## Problem requirements
Below are several entries. Transcribe exactly those lines that fall from the one with "[application] (349, 522)" through the one with "Le Journal (290, 2362)", end lines included.

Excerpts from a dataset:
________________

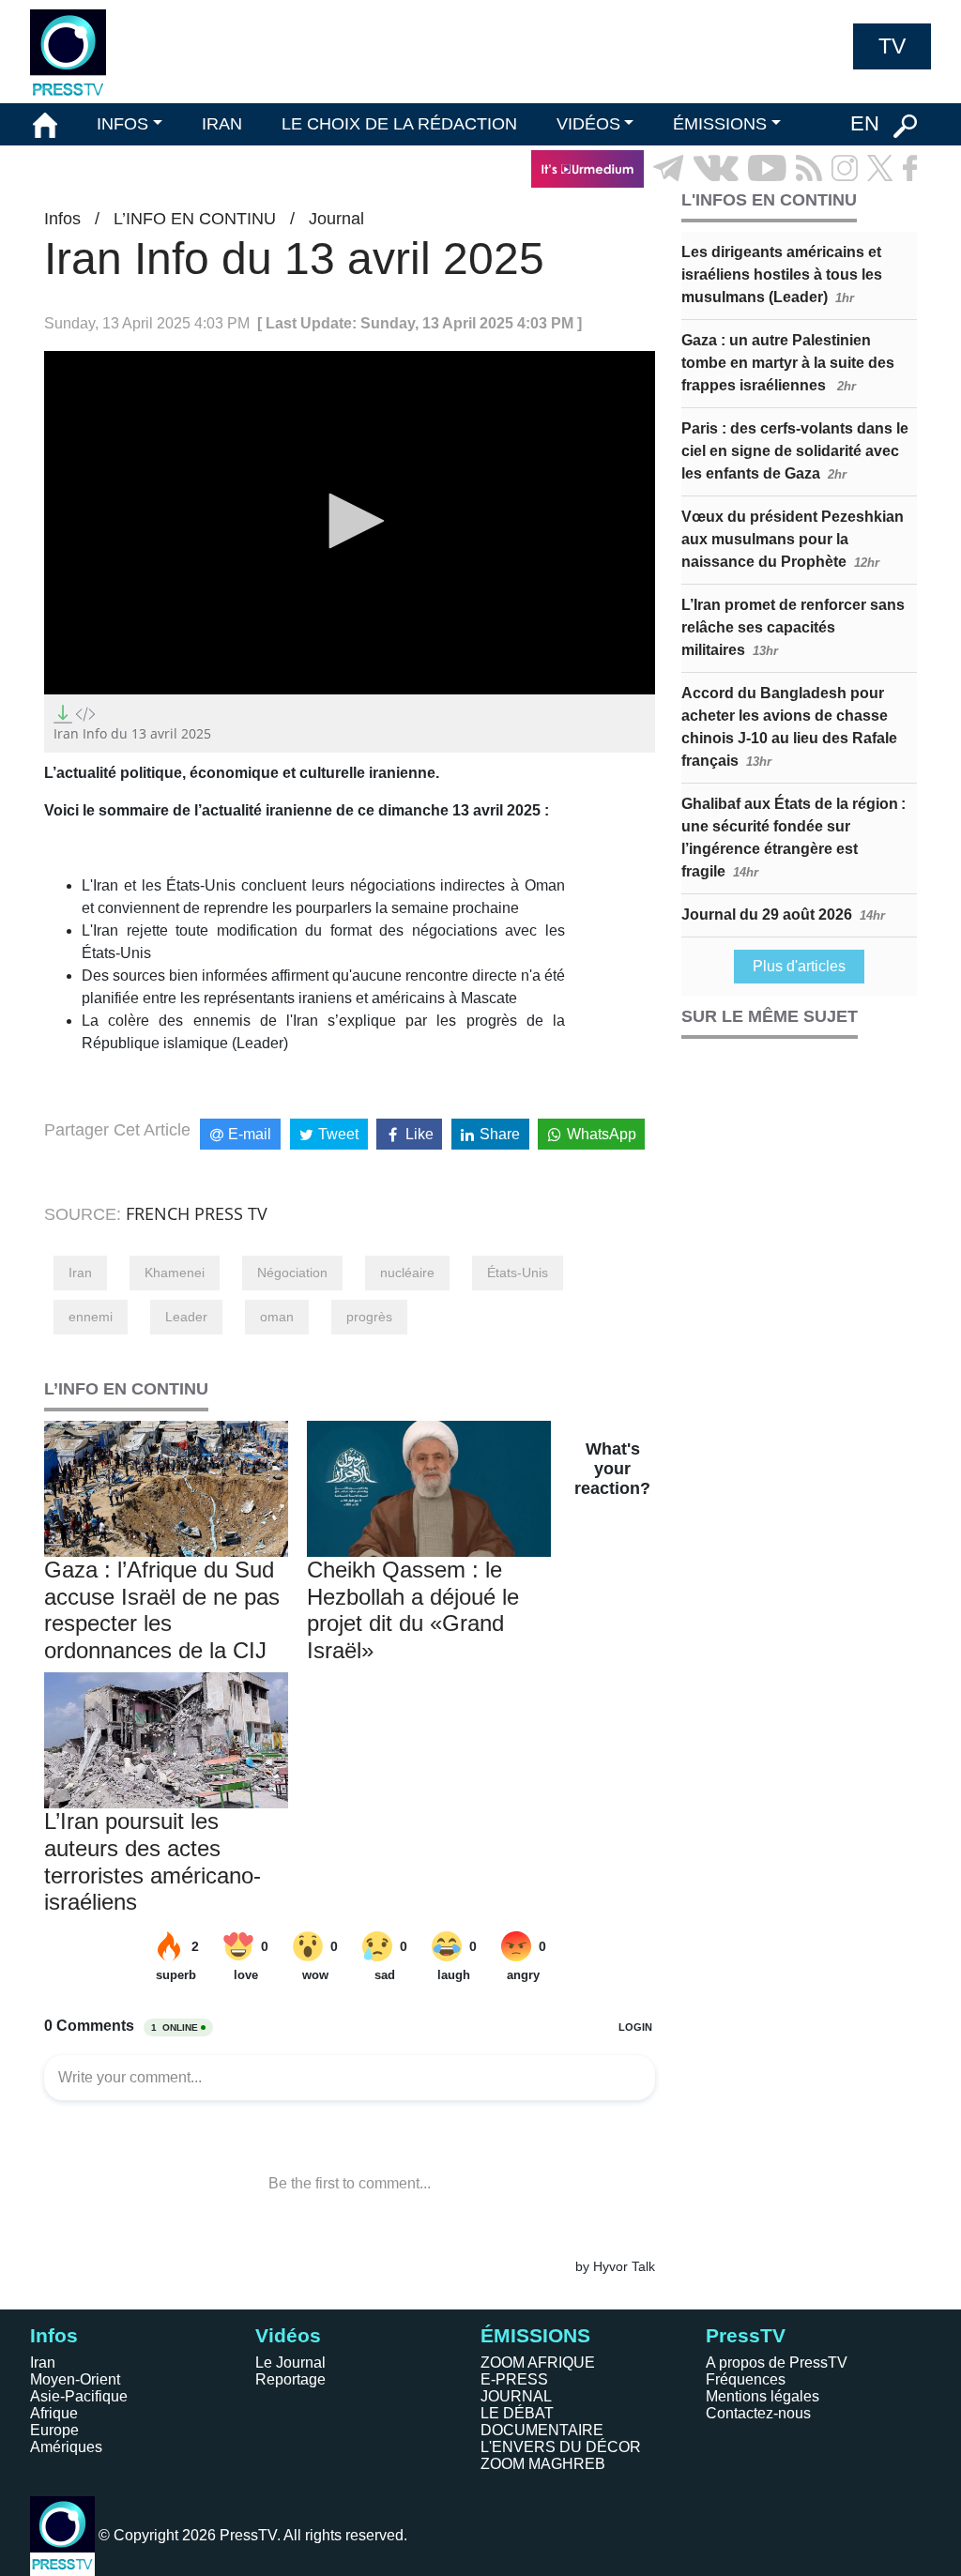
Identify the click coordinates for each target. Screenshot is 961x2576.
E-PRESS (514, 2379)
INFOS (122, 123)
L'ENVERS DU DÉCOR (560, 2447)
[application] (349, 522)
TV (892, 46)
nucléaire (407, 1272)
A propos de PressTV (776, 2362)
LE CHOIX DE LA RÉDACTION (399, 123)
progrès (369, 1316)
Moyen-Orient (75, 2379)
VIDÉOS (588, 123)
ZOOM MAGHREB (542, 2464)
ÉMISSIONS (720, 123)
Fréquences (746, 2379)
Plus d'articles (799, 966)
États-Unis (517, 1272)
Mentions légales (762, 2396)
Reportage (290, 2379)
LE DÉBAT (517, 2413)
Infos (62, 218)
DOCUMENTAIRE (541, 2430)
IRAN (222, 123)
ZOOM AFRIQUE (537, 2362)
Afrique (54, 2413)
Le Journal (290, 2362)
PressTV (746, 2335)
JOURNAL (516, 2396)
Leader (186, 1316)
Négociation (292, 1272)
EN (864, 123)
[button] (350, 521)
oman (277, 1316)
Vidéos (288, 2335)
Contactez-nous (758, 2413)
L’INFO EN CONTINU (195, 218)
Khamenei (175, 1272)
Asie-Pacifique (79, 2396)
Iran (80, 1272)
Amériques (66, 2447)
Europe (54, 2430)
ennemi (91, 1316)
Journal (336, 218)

________________

## Final answer
[application] (349, 522)
TV (892, 46)
nucléaire (407, 1272)
A propos de PressTV (776, 2362)
LE CHOIX DE LA RÉDACTION (399, 123)
progrès (369, 1316)
Moyen-Orient (75, 2379)
VIDÉOS (588, 123)
ZOOM MAGHREB (542, 2464)
ÉMISSIONS (720, 123)
Fréquences (746, 2379)
Plus d'articles (799, 966)
États-Unis (517, 1272)
Mentions légales (762, 2396)
Reportage (290, 2379)
LE DÉBAT (517, 2413)
Infos (62, 218)
DOCUMENTAIRE (541, 2430)
IRAN (222, 123)
ZOOM AFRIQUE (537, 2362)
Afrique (54, 2413)
Le Journal (290, 2362)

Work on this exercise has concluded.